Ordinary Differential Equations 8 | Existence and Uniqueness?

5 min read

Based on The Bright Side of Mathematics's video on YouTube. If you like this content, support the original creators by watching, liking and subscribing to their content.

TL;DR

For x' = x^2 with x(0)=1, the explicit solution x(t)=1/(1−t) blows up at t=1, so the maximal existence interval is t<1 rather than all real numbers.

Briefing

Existence and uniqueness for initial value problems in ordinary differential equations can fail in two different ways: solutions may not extend to all times, and even when solutions exist they may not be unique. Using concrete examples, the discussion shows how the behavior of the vector field V(x) determines both the maximal time interval of a solution and whether multiple trajectories can satisfy the same initial condition.

The first example starts with the initial value problem x' = x^2 and x(0) = 1. Solving gives x(t) = 1/(1 − t). While this function satisfies the differential equation and the initial condition, it cannot be defined for all real t because it blows up at t = 1. The maximal domain of definition is therefore t < 1, not the whole real line. Geometrically, the vector field points to the right for positive x and grows in magnitude as x increases, so a trajectory starting at x = 1 accelerates toward infinity. The key takeaway is that “finite-time blow-up” limits the time interval of existence, but it does not contradict the existence of a solution on its maximal interval.

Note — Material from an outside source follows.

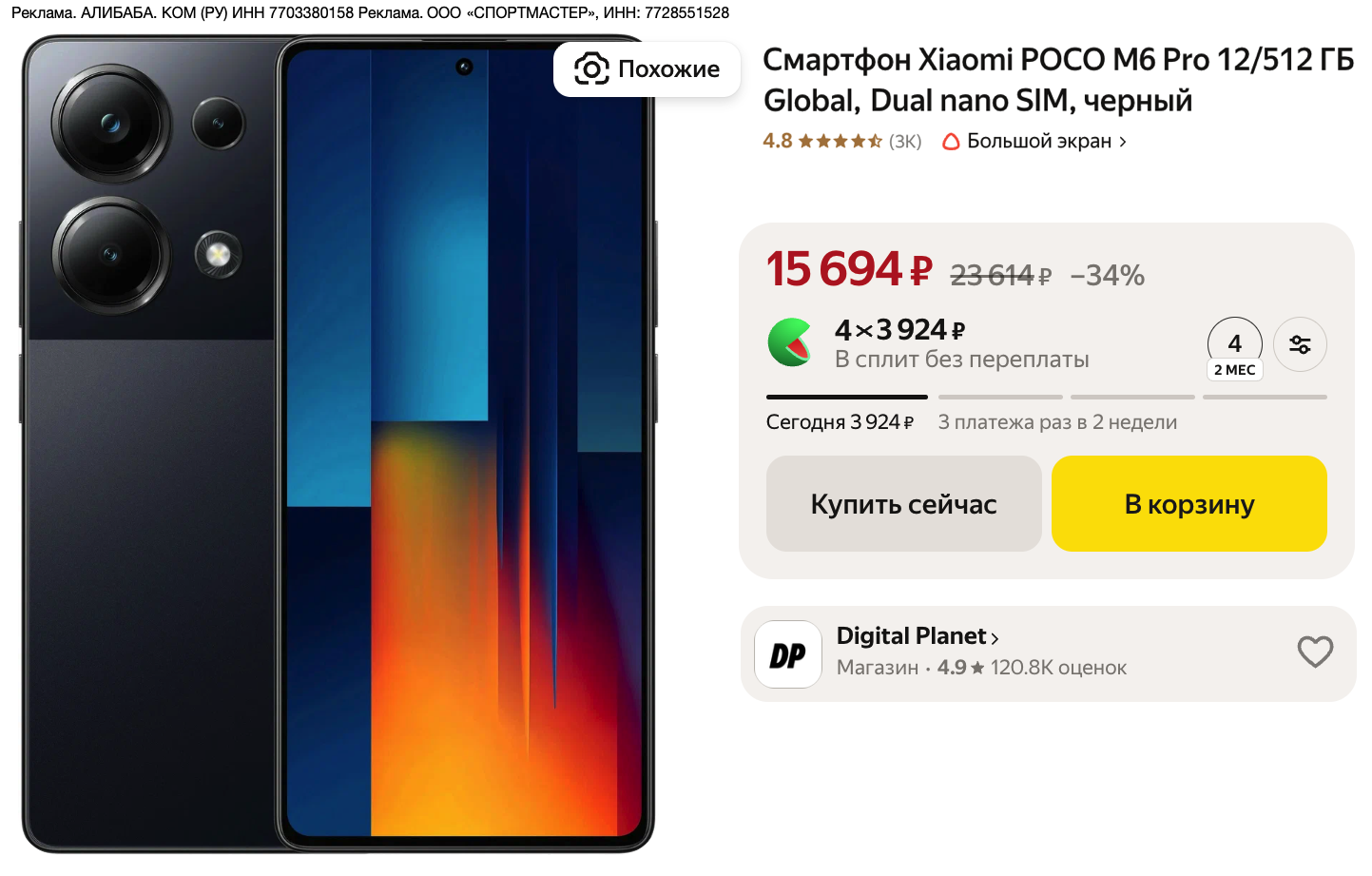Open the 3K reviews count link
This screenshot has width=1372, height=876.
click(905, 142)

The second example keeps existence but breaks uniqueness. The vector field is defined piecewise using square roots: for x ≥ 0, V(x) = √x, and for x < 0, V(x) = −√|x| (equivalently, the sign of x multiplies the square root of |x|). This V(x) is continuous everywhere, including at x = 0, so solutions exist. However, differentiability fails at x = 0 because the slope becomes unbounded there. With the initial condition x(0) = 0, one solution is the constant trajectory x(t) = 0, since the vector field vanishes at the origin. A second, distinct solution can “leave” the origin after any waiting time; the transcript gives one explicit choice: x(t) = (t^2)/4 for t > 0 (with x(t) = 0 for t ≤ 0). Both satisfy the differential equation and the initial value, yet they are different, meaning the same initial condition admits multiple solutions.

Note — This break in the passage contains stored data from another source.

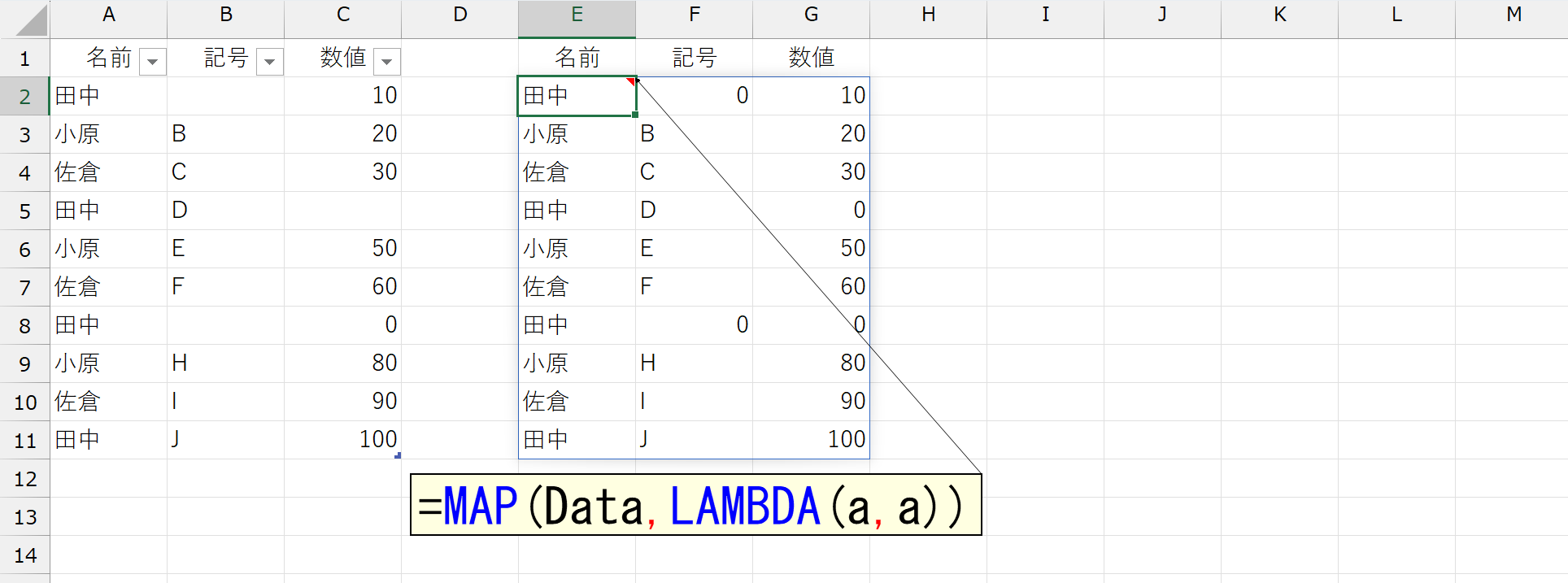Click cell C5, the empty 数値 cell
The height and width of the screenshot is (583, 1568).
coord(342,211)
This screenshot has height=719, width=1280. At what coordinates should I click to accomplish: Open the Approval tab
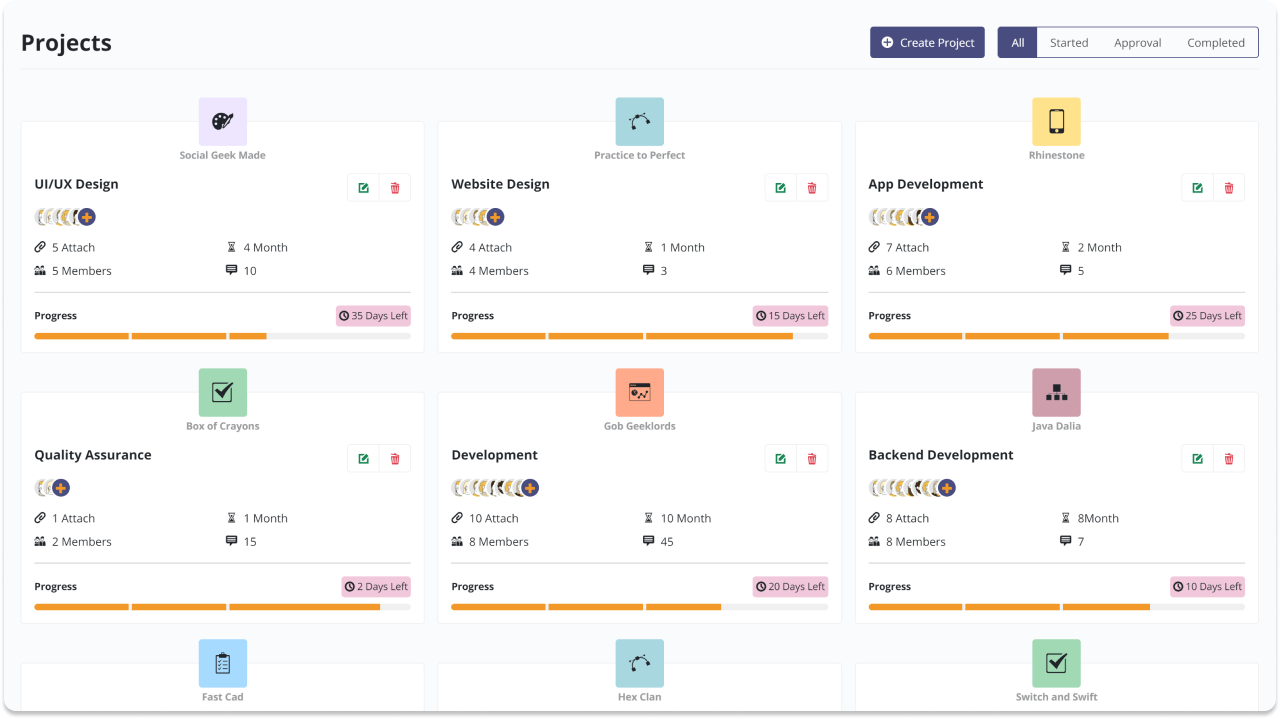pos(1137,42)
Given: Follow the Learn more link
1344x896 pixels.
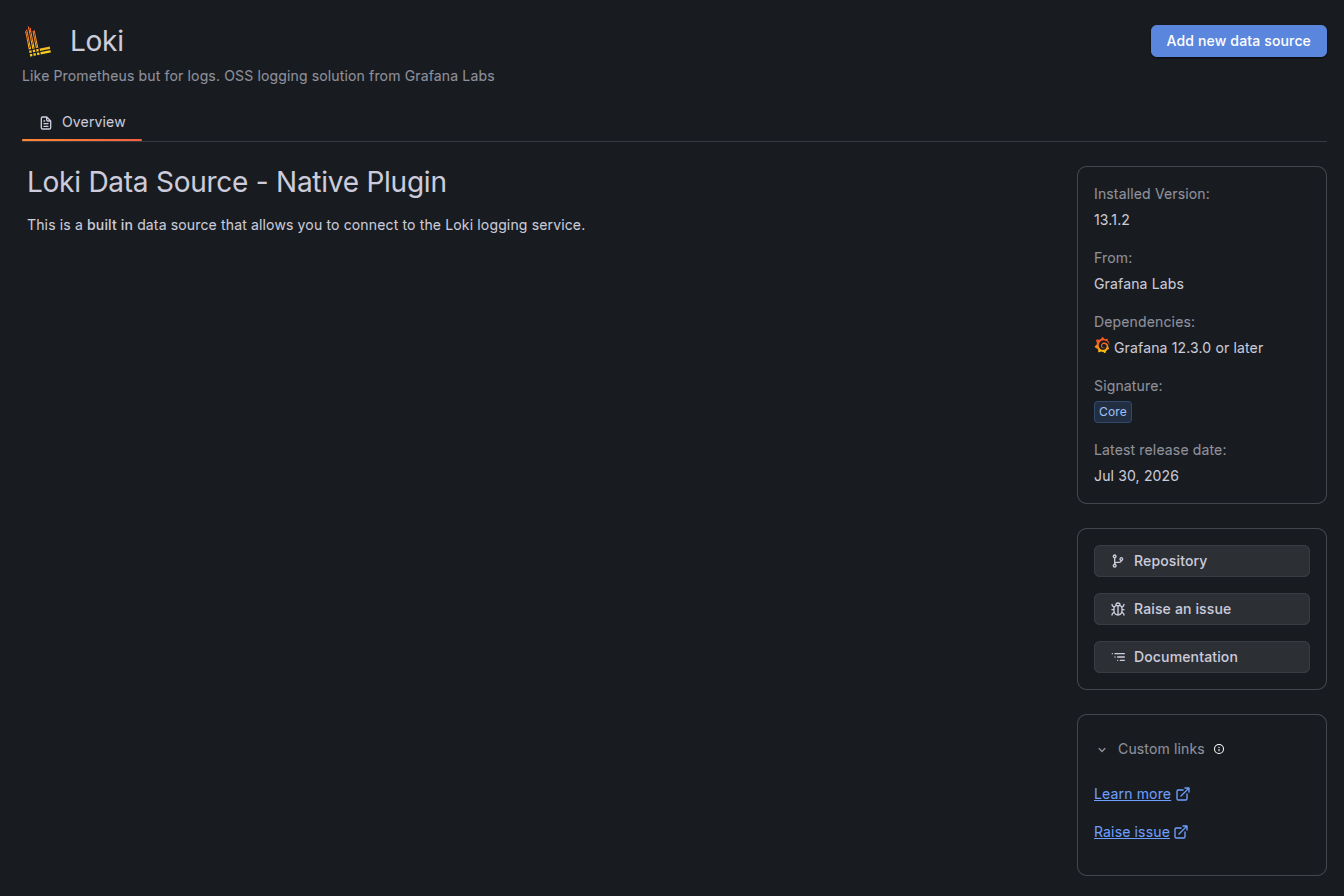Looking at the screenshot, I should click(1132, 794).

These two counterexamples motivate the general theory: existence corresponds to whether every point in the phase space lies on at least one orbit (so every initial condition can be followed along the direction field). Uniqueness corresponds to whether orbits fail to cross—crossing would imply that the same initial value problem can branch into multiple trajectories. The remedy is to impose a regularity condition on the vector field, specifically a Lipschitz condition, which prevents the kind of branching seen at x = 0 in the second example while also supporting the desired well-posedness of initial value problems. The next step is to formalize that Lipschitz criterion.

Cornell Notes

Initial value problems for ODEs can fail in two ways: solutions may exist only on a limited time interval, and solutions may not be unique. For x' = x^2 with x(0)=1, the solution x(t)=1/(1−t) blows up at t=1, so the maximal interval is t<1 rather than all real times. For a different vector field V(x)=sign(x)√|x|, continuity ensures existence, but non-differentiability at x=0 allows multiple solutions from x(0)=0. One solution stays at x(t)=0, while another can remain at 0 for a while and then follow x(t)=t^2/4 for t>0. Uniqueness is tied to whether orbits cross, and Lipschitz regularity is the standard condition that rules out this branching.

Why does the solution to x' = x^2 with x(0)=1 fail to exist for all t?

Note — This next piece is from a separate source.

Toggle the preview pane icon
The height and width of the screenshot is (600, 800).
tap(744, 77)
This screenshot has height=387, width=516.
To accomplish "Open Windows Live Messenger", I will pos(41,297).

Solving yields x(t)=1/(1−t). The denominator becomes zero at t=1, so x(t) diverges there. That means the solution cannot be extended past t=1, even though it satisfies the ODE and the initial condition on its maximal interval. The maximal domain is therefore t<1.

What geometric intuition explains the finite-time blow-up in the first example?

The vector field V(x)=x^2 points to the right for positive x and grows as x increases. Starting at x=1, the trajectory is pushed faster and faster in the positive direction, so it reaches infinity in finite time. The direction field looks “normal” locally, but the increasing magnitude accelerates the solution toward blow-up.

How can a continuous vector field still produce non-unique solutions?

Continuity alone is not enough. In the second example, V(x)=√x for x≥0 and V(x)=−√|x| for x<0 is continuous everywhere, including at x=0. Yet it is not differentiable at x=0 (the slope becomes infinite). That lack of sufficient regularity lets trajectories branch: the same initial condition can lead to different future behavior.

How do two different solutions arise from the same initial condition x(0)=0 in the second example?

Since V(0)=0, the constant solution x(t)=0 satisfies the ODE for all t. A second solution can “wait” at the origin and then move; the transcript gives x(t)=0 for t≤0 and x(t)=t^2/4 for t>0. Both satisfy the initial value and the differential equation, but they differ, so uniqueness fails.

What orbit-based criterion links uniqueness to the behavior of trajectories?

Uniqueness corresponds to orbits not crossing. If two distinct trajectories pass through the same point at the same time, then the initial value problem from that point would have multiple solutions. The branching seen at x=0 in the second example is exactly the kind of orbit-crossing/branching that uniqueness is meant to prevent.

Review Questions

  1. In the example x' = x^2, how do you determine the maximal interval of existence from the closed-form solution?
  2. What specific property of the vector field at x=0 allows multiple solutions to start from x(0)=0 in the second example?
  3. How does the Lipschitz condition relate to preventing orbit crossing and restoring uniqueness?

Key Points

  1. 1

    For x' = x^2 with x(0)=1, the explicit solution x(t)=1/(1−t) blows up at t=1, so the maximal existence interval is t<1 rather than all real numbers.

  2. 2

    Finite-time blow-up limits the time domain of a solution but does not negate existence on the maximal interval where the solution is defined.

  3. 3

    A continuous vector field can still fail uniqueness if it is not regular enough at a point (non-differentiability at x=0 in the second example).

  4. 4

    With V(x)=sign(x)√|x| and x(0)=0, both the constant solution x(t)=0 and a “delayed departure” solution x(t)=t^2/4 for t>0 satisfy the same initial value problem.

  5. 5

    Uniqueness is best understood through orbit behavior: if orbits cross or branch, the same initial condition can generate multiple solutions.

  6. 6

    Existence corresponds to every point lying on at least one orbit of the direction field, ensuring each initial value problem can be followed.

  7. 7

    A Lipschitz condition on the vector field is the standard tool to guarantee both existence (in the needed sense) and uniqueness by preventing branching.

Highlights

x(t)=1/(1−t) satisfies x' = x^2 and x(0)=1, yet it cannot be defined at t=1, so existence holds only for t<1.
Even with a continuous vector field, non-differentiability at x=0 can produce multiple solutions from the same initial condition.
For x(0)=0 with V(x)=sign(x)√|x|, one solution stays at 0 forever while another leaves after a delay and follows x(t)=t^2/4 for t>0.
Uniqueness is tied to whether trajectories (orbits) cross; crossing implies branching and therefore multiple solutions.